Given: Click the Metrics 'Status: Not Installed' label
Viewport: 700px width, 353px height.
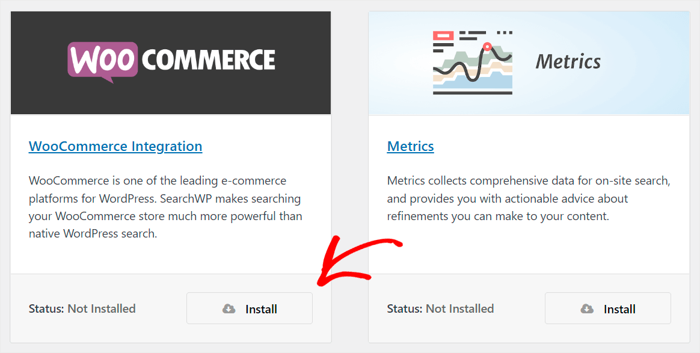Looking at the screenshot, I should click(x=441, y=308).
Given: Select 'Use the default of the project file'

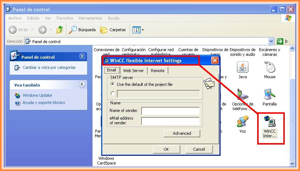Looking at the screenshot, I should click(x=112, y=84).
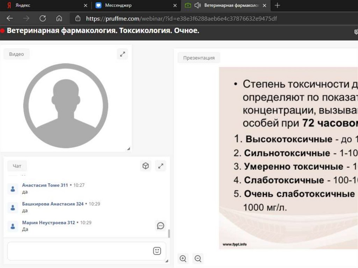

────

▶ _Exercise description_: Output the full material above exactly, leaving every picture out.

▶ _Solution for this task_:
Given: Click the Metrics 'Status: Not Installed' label
Viewport: 700px width, 353px height.
Looking at the screenshot, I should click(x=441, y=308).
Given: Select 'Use the default of the project file'

Looking at the screenshot, I should click(x=112, y=84).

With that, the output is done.